Exercise inputs:
===============
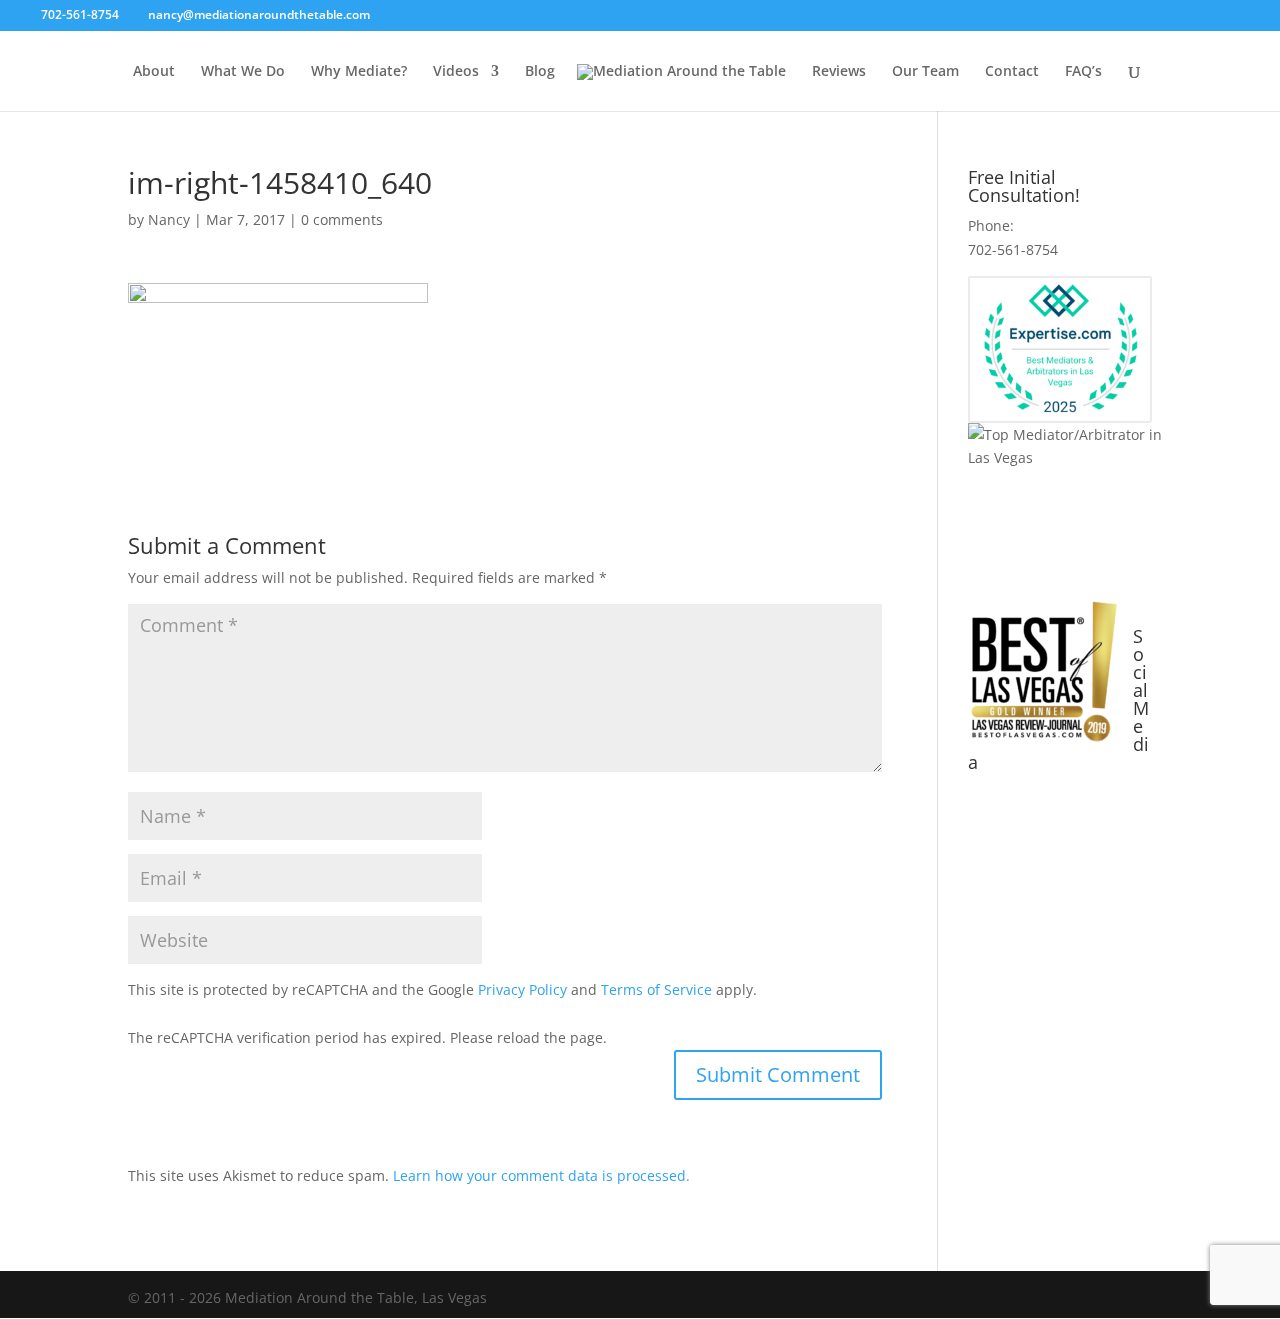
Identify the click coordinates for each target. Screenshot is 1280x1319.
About (154, 72)
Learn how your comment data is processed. (541, 1175)
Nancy (169, 219)
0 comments (342, 219)
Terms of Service (656, 989)
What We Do (243, 72)
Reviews (839, 72)
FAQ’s (1083, 72)
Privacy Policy (522, 989)
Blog (540, 72)
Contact (1012, 72)
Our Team (925, 72)
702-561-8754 (81, 14)
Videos (456, 72)
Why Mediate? (359, 72)
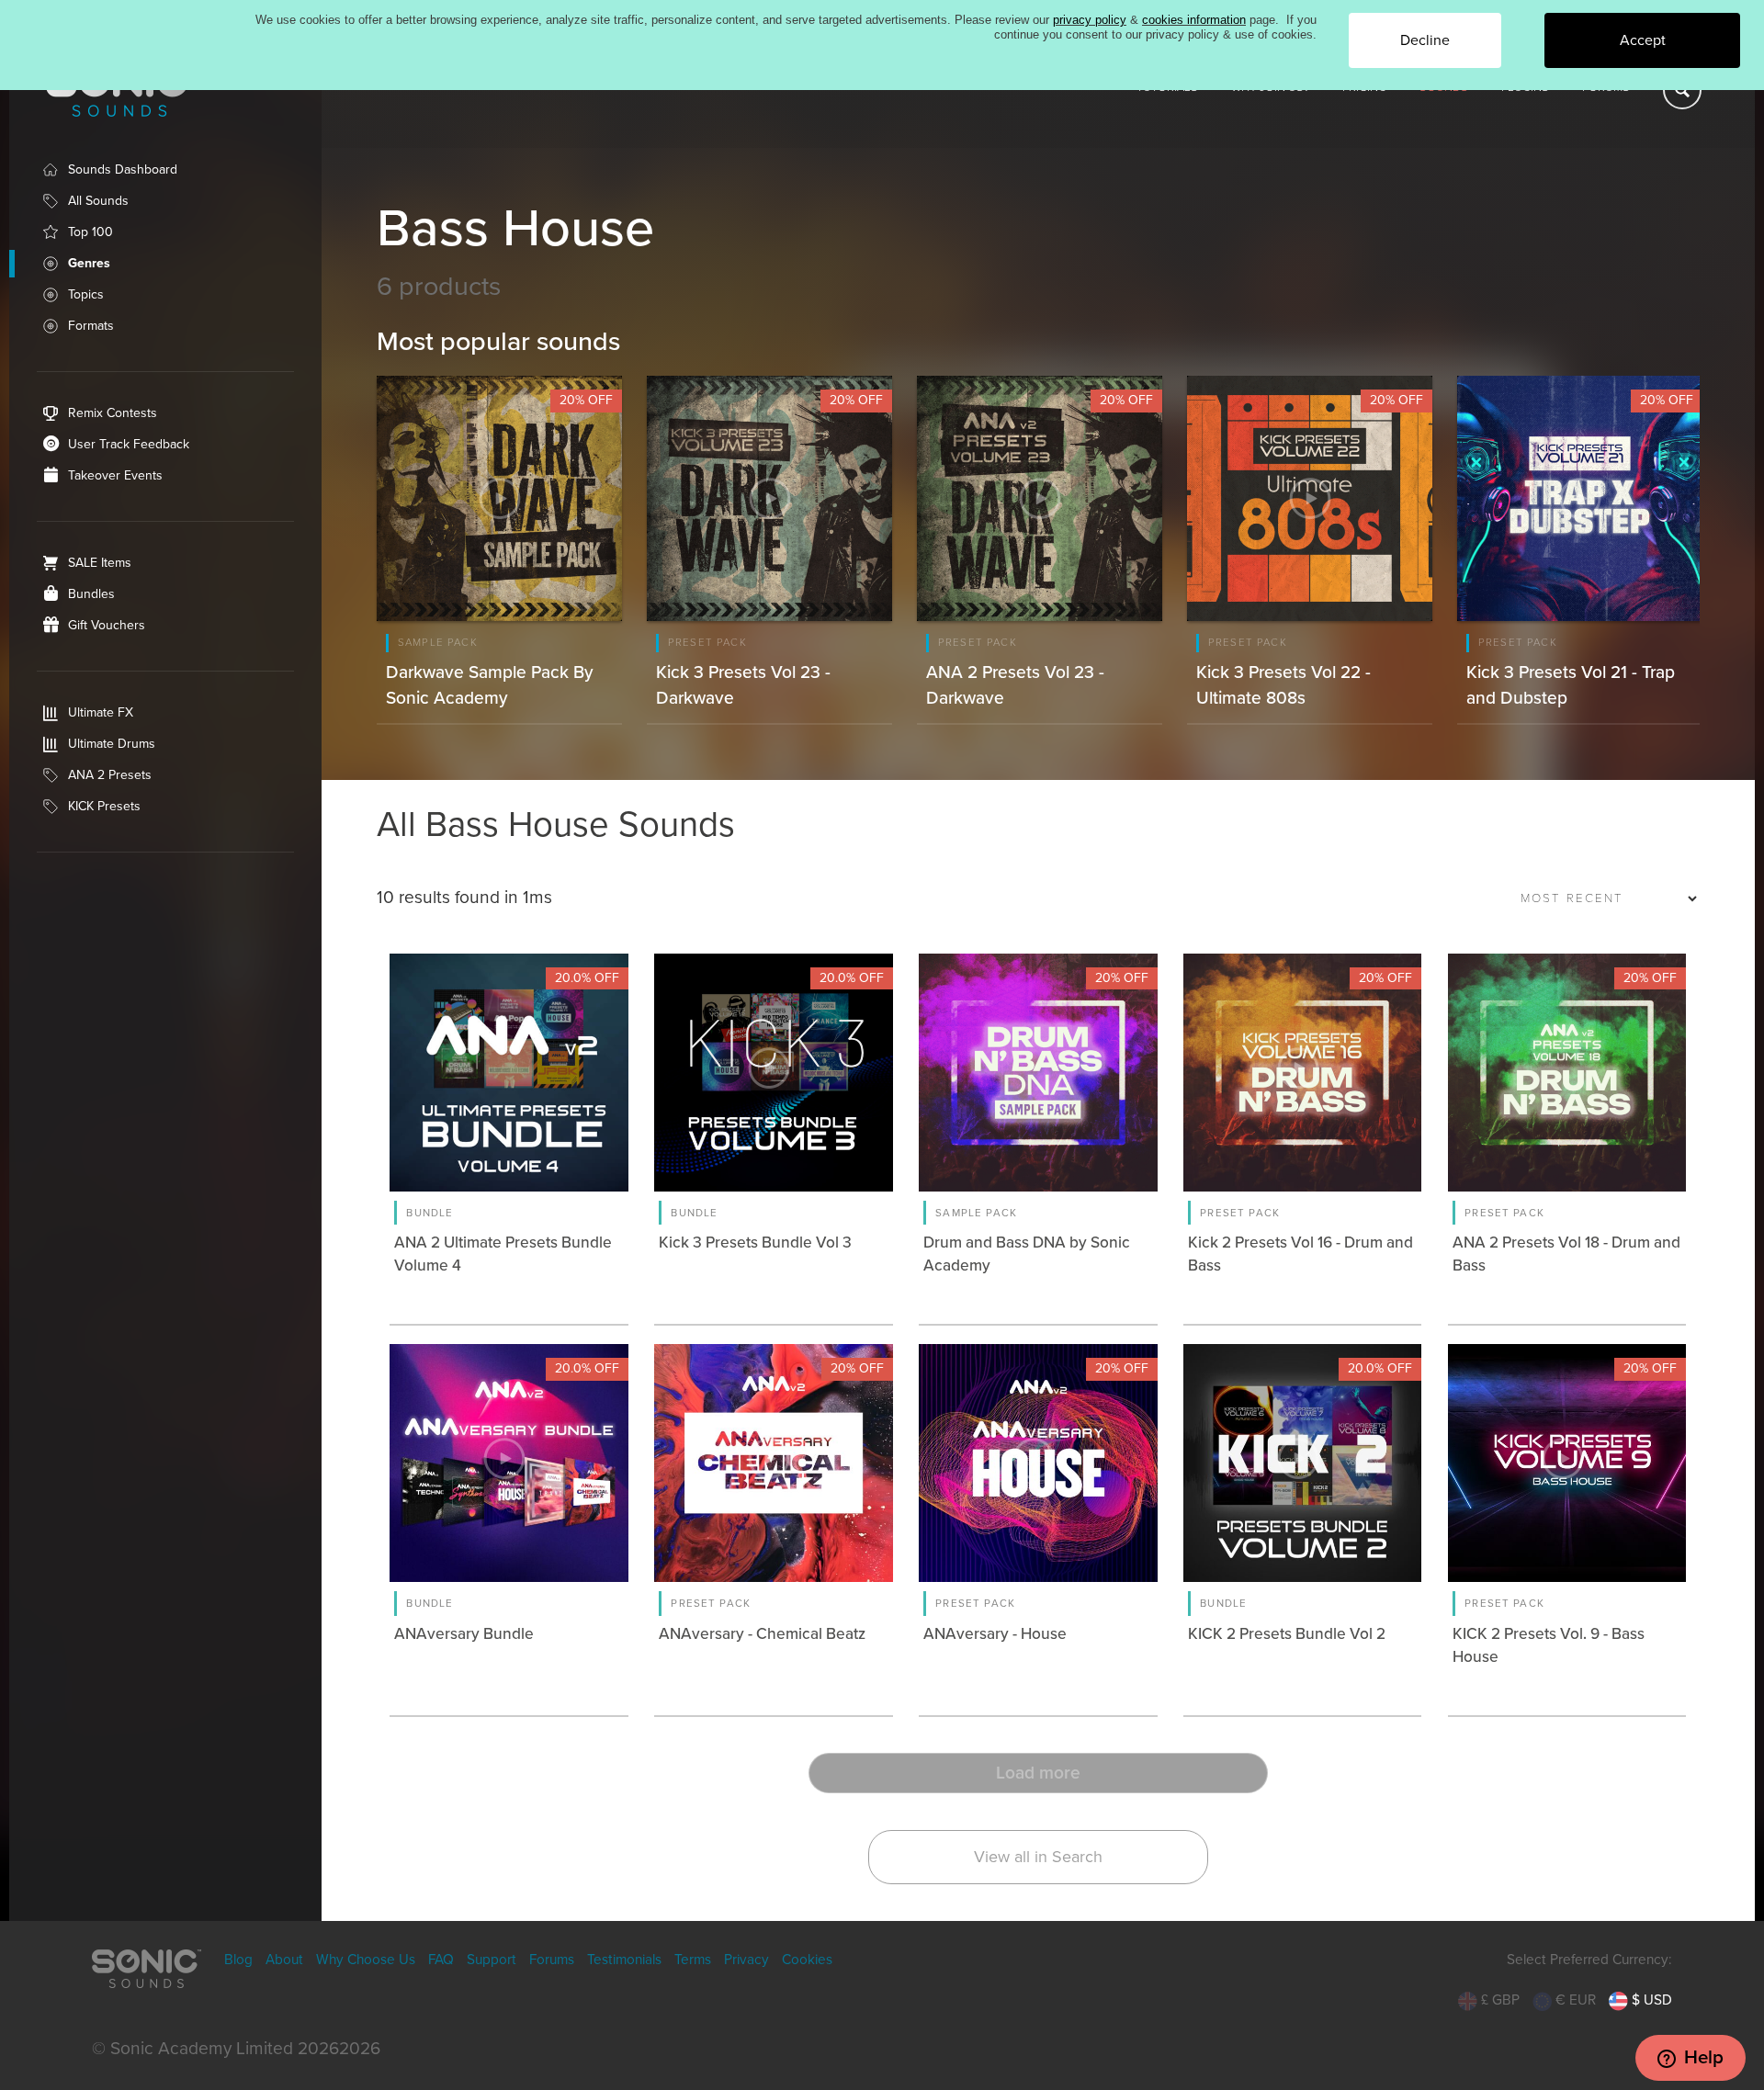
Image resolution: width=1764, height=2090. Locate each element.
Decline (1425, 40)
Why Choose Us (365, 1959)
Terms (692, 1959)
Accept (1643, 40)
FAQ (441, 1959)
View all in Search (1038, 1857)
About (284, 1959)
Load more (1038, 1772)
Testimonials (624, 1959)
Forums (551, 1959)
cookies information (1194, 20)
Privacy (746, 1959)
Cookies (807, 1959)
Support (491, 1959)
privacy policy (1089, 20)
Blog (238, 1959)
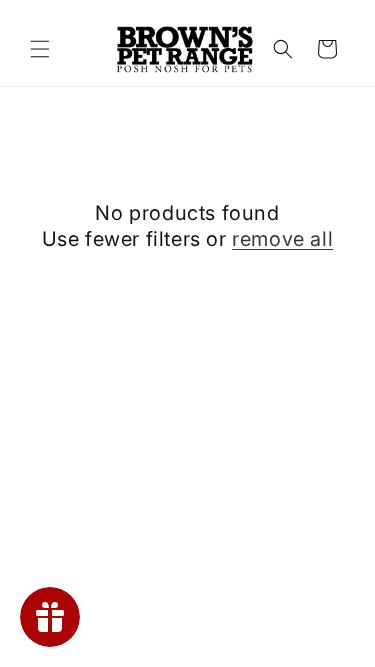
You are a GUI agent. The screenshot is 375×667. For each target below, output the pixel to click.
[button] (40, 49)
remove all (282, 239)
===============
Task item:
Copy exactly the lines from the one containing "Forums (551, 1959)" through the final line of the records above, both included, and leave out any pictures.

Expected output:
Forums (551, 1959)
cookies information (1194, 20)
Privacy (746, 1959)
Cookies (807, 1959)
Support (491, 1959)
privacy policy (1089, 20)
Blog (238, 1959)
You are a GUI agent. The screenshot is 375×667. For each target below, output the pixel to click.
[button] (40, 49)
remove all (282, 239)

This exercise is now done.